» **Task prompt**
Look below for the line containing "has height=868, width=1390."; from there through the line containing "Click the green exclamation", both lines included, please set down each line exactly and nothing else.

» **Entries shown**

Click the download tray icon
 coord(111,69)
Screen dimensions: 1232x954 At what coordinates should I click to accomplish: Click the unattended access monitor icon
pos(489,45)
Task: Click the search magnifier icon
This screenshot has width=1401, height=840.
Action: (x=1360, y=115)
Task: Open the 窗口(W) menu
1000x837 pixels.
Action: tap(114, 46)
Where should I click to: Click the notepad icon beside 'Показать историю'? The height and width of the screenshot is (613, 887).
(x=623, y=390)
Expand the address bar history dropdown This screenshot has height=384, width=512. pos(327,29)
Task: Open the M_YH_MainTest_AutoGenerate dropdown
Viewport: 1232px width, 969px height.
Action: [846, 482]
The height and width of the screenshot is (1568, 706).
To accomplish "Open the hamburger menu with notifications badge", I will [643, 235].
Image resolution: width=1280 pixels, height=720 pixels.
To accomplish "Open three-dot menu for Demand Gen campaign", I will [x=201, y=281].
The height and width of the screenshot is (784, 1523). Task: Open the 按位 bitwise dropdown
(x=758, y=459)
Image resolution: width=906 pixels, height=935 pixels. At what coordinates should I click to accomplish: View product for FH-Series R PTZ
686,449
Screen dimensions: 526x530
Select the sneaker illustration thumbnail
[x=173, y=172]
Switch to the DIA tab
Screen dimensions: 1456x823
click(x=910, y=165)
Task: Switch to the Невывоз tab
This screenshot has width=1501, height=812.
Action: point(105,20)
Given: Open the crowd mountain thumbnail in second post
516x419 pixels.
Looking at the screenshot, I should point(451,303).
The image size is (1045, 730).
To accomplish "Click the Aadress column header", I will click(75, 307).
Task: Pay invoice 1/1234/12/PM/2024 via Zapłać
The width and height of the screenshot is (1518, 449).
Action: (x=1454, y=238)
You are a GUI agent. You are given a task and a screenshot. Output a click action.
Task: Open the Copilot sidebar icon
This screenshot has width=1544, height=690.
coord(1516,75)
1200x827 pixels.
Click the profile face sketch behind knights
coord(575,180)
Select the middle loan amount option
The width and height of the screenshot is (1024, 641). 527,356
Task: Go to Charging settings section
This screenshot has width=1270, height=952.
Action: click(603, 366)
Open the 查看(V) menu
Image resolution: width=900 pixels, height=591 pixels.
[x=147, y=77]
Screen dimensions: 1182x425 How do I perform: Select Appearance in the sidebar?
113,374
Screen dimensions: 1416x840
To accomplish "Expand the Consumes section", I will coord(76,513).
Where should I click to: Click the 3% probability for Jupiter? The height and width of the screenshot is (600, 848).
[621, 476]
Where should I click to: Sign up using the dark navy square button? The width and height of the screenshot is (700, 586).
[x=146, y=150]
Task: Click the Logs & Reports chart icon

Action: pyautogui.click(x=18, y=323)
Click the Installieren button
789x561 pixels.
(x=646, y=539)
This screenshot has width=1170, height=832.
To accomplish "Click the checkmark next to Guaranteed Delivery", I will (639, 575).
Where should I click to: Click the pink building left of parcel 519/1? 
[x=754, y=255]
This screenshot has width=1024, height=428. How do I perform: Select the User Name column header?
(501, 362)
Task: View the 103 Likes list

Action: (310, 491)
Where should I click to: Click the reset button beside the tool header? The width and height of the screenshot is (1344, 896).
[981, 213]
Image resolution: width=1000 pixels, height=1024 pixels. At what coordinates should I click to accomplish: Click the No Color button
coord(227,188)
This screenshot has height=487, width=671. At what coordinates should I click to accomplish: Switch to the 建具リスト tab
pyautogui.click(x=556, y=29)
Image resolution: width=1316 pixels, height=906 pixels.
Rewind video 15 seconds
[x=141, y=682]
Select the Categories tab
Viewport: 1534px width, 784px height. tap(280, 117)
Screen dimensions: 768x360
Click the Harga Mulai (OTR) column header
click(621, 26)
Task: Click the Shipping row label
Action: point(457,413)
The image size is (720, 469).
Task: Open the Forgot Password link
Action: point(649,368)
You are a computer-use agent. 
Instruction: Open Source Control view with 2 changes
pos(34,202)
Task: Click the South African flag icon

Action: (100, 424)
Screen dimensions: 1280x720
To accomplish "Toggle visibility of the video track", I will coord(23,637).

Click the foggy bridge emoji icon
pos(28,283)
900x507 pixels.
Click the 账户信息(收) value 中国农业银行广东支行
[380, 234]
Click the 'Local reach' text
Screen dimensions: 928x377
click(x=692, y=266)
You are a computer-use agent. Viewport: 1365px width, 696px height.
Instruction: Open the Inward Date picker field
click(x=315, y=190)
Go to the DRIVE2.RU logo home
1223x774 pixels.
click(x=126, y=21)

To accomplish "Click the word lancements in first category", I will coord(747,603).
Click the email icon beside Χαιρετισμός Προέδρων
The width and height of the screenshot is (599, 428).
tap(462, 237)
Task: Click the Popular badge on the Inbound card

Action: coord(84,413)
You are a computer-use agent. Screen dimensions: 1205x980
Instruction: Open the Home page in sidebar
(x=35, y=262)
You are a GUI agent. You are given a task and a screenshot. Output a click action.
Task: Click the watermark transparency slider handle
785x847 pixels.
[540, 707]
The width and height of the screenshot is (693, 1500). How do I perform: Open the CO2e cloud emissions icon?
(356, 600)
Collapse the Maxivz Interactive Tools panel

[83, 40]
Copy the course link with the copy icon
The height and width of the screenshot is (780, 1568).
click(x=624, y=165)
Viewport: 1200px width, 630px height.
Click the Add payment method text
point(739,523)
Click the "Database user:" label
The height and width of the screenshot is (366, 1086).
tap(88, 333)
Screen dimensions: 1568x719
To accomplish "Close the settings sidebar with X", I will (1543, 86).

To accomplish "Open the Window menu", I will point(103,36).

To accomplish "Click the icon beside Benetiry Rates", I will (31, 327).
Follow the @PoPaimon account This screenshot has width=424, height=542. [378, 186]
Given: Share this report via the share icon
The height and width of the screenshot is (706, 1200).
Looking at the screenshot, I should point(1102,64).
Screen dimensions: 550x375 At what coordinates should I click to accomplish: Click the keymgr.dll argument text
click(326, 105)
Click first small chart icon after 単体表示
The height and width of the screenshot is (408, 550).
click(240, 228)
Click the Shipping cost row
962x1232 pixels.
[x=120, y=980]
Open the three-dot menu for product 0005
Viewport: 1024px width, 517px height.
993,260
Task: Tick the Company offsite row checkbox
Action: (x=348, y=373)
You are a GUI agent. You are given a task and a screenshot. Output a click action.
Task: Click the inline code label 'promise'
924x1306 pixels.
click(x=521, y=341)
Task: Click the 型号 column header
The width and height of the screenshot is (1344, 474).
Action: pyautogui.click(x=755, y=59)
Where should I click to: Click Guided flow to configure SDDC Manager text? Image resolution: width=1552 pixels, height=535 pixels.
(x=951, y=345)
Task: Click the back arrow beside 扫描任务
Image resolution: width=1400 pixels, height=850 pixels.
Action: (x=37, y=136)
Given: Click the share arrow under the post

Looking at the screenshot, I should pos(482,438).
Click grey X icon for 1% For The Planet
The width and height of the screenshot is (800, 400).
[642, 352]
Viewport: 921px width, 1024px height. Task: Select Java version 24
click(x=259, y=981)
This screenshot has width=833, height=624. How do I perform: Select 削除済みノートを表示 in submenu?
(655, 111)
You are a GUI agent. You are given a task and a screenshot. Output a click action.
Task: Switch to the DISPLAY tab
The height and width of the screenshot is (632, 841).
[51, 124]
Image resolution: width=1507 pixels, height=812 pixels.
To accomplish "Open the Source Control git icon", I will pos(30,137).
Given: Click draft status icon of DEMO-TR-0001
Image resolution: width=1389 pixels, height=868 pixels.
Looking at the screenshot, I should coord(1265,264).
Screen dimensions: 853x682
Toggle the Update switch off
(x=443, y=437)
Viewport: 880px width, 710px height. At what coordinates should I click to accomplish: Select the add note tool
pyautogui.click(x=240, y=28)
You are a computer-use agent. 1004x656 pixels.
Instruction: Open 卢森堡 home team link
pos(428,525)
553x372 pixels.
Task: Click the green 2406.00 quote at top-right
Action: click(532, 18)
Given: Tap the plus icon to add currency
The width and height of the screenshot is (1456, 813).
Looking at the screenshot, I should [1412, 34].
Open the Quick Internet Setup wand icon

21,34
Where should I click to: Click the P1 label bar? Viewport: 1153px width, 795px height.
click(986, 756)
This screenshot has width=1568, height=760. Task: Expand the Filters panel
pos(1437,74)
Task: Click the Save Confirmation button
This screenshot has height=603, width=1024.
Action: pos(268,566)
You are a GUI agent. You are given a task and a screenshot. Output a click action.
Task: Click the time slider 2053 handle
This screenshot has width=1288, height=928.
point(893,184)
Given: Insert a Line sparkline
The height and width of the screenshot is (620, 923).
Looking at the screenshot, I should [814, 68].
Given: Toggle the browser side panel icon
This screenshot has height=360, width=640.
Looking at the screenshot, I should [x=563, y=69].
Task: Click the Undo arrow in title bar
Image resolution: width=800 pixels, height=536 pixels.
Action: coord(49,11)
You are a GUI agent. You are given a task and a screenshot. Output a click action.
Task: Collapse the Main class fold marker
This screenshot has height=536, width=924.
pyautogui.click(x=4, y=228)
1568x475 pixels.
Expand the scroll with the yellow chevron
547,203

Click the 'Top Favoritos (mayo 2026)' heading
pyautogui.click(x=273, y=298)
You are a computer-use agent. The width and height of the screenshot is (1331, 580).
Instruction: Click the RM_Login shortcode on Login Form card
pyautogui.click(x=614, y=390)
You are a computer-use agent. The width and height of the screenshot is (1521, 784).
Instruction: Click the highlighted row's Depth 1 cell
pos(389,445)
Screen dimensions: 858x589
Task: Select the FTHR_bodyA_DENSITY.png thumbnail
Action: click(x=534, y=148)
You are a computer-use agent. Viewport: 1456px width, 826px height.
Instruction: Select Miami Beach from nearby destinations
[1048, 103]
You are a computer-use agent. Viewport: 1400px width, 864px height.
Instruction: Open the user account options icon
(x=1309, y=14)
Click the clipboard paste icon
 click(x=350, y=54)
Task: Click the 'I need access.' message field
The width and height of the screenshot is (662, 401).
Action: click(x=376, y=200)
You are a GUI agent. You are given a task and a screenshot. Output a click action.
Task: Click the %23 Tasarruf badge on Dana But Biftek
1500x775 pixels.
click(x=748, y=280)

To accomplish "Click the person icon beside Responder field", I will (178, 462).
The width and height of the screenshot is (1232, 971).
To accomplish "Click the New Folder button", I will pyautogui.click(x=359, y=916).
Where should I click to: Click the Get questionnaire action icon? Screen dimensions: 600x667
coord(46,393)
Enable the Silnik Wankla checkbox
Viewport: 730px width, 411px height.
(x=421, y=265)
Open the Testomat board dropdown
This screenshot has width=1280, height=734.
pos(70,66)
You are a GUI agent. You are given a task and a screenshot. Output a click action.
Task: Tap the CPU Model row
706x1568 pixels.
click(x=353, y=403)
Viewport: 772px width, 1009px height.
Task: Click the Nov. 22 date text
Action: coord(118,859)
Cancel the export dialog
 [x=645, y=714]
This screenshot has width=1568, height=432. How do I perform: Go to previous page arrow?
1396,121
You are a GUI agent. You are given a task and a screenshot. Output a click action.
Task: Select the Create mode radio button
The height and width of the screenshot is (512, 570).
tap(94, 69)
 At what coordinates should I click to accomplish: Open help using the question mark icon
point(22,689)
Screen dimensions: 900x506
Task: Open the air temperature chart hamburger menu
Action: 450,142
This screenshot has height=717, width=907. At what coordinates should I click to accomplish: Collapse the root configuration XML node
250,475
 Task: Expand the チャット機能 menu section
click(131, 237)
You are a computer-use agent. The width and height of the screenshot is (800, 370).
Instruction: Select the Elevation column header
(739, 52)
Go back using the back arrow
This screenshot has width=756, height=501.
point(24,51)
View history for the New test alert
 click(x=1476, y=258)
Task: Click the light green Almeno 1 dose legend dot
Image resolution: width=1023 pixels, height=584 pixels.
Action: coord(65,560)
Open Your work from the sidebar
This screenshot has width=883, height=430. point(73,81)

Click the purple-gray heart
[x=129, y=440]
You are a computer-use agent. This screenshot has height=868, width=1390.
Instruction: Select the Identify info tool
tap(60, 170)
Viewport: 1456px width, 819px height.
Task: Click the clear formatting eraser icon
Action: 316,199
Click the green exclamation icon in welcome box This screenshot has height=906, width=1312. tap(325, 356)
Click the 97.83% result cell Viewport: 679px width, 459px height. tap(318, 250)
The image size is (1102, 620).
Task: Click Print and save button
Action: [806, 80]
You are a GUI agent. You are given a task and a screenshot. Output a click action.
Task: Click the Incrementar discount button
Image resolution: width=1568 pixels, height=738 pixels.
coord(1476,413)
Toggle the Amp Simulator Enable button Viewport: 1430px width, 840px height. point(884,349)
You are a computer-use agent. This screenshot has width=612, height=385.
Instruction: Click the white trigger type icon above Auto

» **Your solution**
You are a computer-use agent. This screenshot has height=868, width=1390.
Instruction: Select the Identify info tool
tap(60, 170)
Viewport: 1456px width, 819px height.
Task: Click the clear formatting eraser icon
Action: 316,199
Click the green exclamation icon in welcome box This screenshot has height=906, width=1312. tap(325, 356)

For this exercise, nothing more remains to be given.